3. The continual influx of immigrants has threatened the jobs they worked for generations to gain ground in. Is this the proverbial "shutting the door behind them"? It probably is, but it's a serious issue that Trump was able to take advantage of using the historic Democratic policy of being weak on immigration. By the time the Dems got around to taking the issue seriously, Trump was able to block their bill without much blowback due to the Dems history of being so flaccid on the issue.
That is exactly what the right-wing has successfully convinced America is the truth. But the reality that the Democrats are the only ones to propose plans (and enact them) on immigrants/illegal immigrants. President Obama needed to bring out an Executive Branch plan because the GOP wouldn't do anything about it. They've had the Trifecta twice since 2001 (including once with Trump!). One of those spans included a six* year long span minus the Sen Jeffords defection in W's first term. W wanted to put a plan forward and the GOP stopped it.

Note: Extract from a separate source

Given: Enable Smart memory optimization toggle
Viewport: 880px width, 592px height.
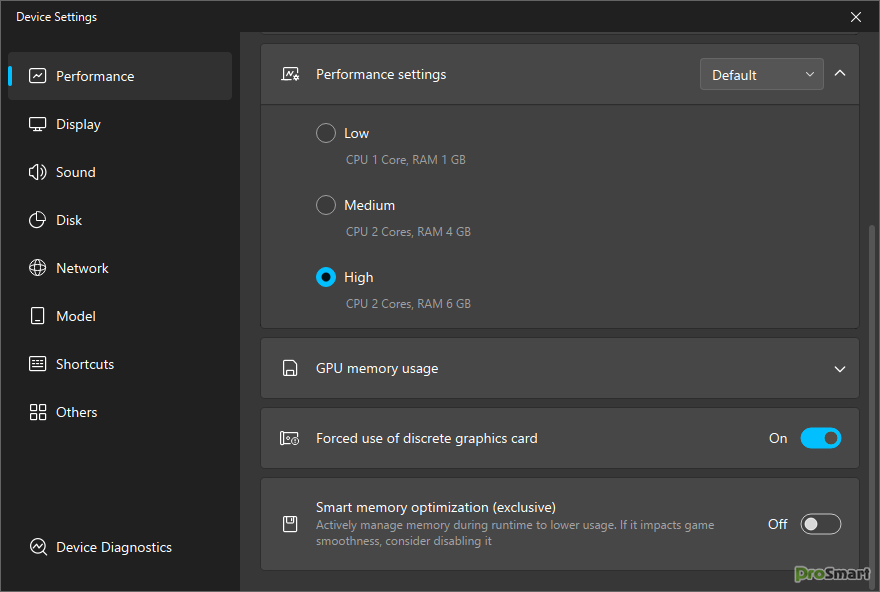Looking at the screenshot, I should tap(820, 524).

The Democrats aren't flaccid immigration, they just aren't militant and ignore it for political gain.
Well, then that's on the Dems. The idea is to get the message out there in order to win elections. Might such ideological sacrifices be a step back in terms of progressive politics? Absolutely. I really wish that practicality didn't have to subvert ideology, but that's the reality and it always will be.
Look at SCOTUS now and for decades into the future. The Supreme Court says what the law is (see Marbury vs. Madison), which means that, among a lot other things, a lot of right are going to be lost (see abortion). These losses are going to impact the poor, women, and all other groups the Dems claim to care about. When Obergefell is overturned, gay people are going to lose the right to marry.
Maybe some militancy indulged in for political gain would've prevented that. Maybe not, but what is inarguable is that the failure to engage in it hurt us badly.
Rather than recognizing the shift in diversity of these cultures and subcultures, the Dems treated them as a given while at the same time dismissing their concerns.
What shift? Latinos are still Latinos. How the GOP is marketing towards them is changing. Trump made a play for the toxic male vote. And lets remember, latinos didn't swerve MI or WI.
Ah yes, the "toxic male" vote. By current leftist social media standards, that label can and is often applied with a very wide brush to hetero men, regardless of ethnicity, including Hispanic males. As I've said before, this bullshit never made me vote R, and I'll never vote R, but when that message is communicated to young men, well, we saw the results of last week's election.
Given what I've said above, maybe the Latino vote by itself didn't sway those states, but the excoriation of hetero males as a demographic likely did.